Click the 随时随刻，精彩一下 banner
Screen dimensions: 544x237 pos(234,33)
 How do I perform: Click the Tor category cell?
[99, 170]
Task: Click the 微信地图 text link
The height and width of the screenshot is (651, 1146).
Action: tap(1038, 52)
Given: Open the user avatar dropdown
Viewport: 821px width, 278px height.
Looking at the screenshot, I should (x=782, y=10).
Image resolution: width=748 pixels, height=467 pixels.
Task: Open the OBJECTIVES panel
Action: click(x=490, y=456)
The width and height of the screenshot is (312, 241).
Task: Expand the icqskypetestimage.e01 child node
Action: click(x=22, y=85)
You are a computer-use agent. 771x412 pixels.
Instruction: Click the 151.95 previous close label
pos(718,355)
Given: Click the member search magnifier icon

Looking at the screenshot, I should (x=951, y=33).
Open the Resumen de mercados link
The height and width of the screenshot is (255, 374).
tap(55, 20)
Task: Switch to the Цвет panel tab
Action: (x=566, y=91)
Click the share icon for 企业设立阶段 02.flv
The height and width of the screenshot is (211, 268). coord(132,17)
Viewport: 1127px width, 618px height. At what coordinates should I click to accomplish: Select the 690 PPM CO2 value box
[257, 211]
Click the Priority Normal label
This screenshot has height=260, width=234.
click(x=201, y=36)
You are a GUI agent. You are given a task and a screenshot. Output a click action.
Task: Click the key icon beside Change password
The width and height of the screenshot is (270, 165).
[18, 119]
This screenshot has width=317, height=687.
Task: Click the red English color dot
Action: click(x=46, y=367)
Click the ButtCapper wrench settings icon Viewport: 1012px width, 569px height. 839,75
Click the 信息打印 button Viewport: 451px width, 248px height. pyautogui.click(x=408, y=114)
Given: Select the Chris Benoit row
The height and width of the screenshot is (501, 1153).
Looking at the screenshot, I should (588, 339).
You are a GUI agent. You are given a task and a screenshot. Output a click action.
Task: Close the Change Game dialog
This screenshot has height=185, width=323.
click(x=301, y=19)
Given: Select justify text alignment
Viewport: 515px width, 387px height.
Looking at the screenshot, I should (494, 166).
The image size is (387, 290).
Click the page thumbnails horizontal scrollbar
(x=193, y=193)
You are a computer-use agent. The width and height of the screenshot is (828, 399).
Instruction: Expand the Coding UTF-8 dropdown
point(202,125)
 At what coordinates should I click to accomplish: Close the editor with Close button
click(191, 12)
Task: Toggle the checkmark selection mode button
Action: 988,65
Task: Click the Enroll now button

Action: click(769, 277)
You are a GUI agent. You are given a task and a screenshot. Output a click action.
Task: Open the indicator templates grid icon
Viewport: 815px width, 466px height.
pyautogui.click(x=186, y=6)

- - -

# [Aim]
Reproduce the listing above, substituting "Display" for every occurrence of "Viewport" and leaving all else unchanged.

# [The result]
Click the 随时随刻，精彩一下 banner
Screen dimensions: 544x237 pos(234,33)
 How do I perform: Click the Tor category cell?
[99, 170]
Task: Click the 微信地图 text link
The height and width of the screenshot is (651, 1146).
Action: tap(1038, 52)
Given: Open the user avatar dropdown
Display: 821px width, 278px height.
Looking at the screenshot, I should (x=782, y=10).
Image resolution: width=748 pixels, height=467 pixels.
Task: Open the OBJECTIVES panel
Action: click(x=490, y=456)
The width and height of the screenshot is (312, 241).
Task: Expand the icqskypetestimage.e01 child node
Action: click(x=22, y=85)
You are a computer-use agent. 771x412 pixels.
Instruction: Click the 151.95 previous close label
pos(718,355)
Given: Click the member search magnifier icon

Looking at the screenshot, I should (x=951, y=33).
Open the Resumen de mercados link
The height and width of the screenshot is (255, 374).
tap(55, 20)
Task: Switch to the Цвет panel tab
Action: (x=566, y=91)
Click the share icon for 企业设立阶段 02.flv
The height and width of the screenshot is (211, 268). coord(132,17)
Display: 1127px width, 618px height. At what coordinates should I click to accomplish: Select the 690 PPM CO2 value box
[257, 211]
Click the Priority Normal label
This screenshot has height=260, width=234.
click(x=201, y=36)
You are a GUI agent. You are given a task and a screenshot. Output a click action.
Task: Click the key icon beside Change password
The width and height of the screenshot is (270, 165).
[18, 119]
This screenshot has width=317, height=687.
Task: Click the red English color dot
Action: click(x=46, y=367)
Click the ButtCapper wrench settings icon Display: 1012px width, 569px height. 839,75
Click the 信息打印 button Display: 451px width, 248px height. pyautogui.click(x=408, y=114)
Given: Select the Chris Benoit row
The height and width of the screenshot is (501, 1153).
Looking at the screenshot, I should (588, 339).
You are a GUI agent. You are given a task and a screenshot. Output a click action.
Task: Close the Change Game dialog
This screenshot has height=185, width=323.
click(x=301, y=19)
Given: Select justify text alignment
Display: 515px width, 387px height.
Looking at the screenshot, I should (494, 166).
The image size is (387, 290).
Click the page thumbnails horizontal scrollbar
(x=193, y=193)
You are a computer-use agent. The width and height of the screenshot is (828, 399).
Instruction: Expand the Coding UTF-8 dropdown
point(202,125)
 At what coordinates should I click to accomplish: Close the editor with Close button
click(191, 12)
Task: Toggle the checkmark selection mode button
Action: 988,65
Task: Click the Enroll now button

Action: click(769, 277)
You are a GUI agent. You are given a task and a screenshot. Output a click action.
Task: Open the indicator templates grid icon
Display: 815px width, 466px height.
pyautogui.click(x=186, y=6)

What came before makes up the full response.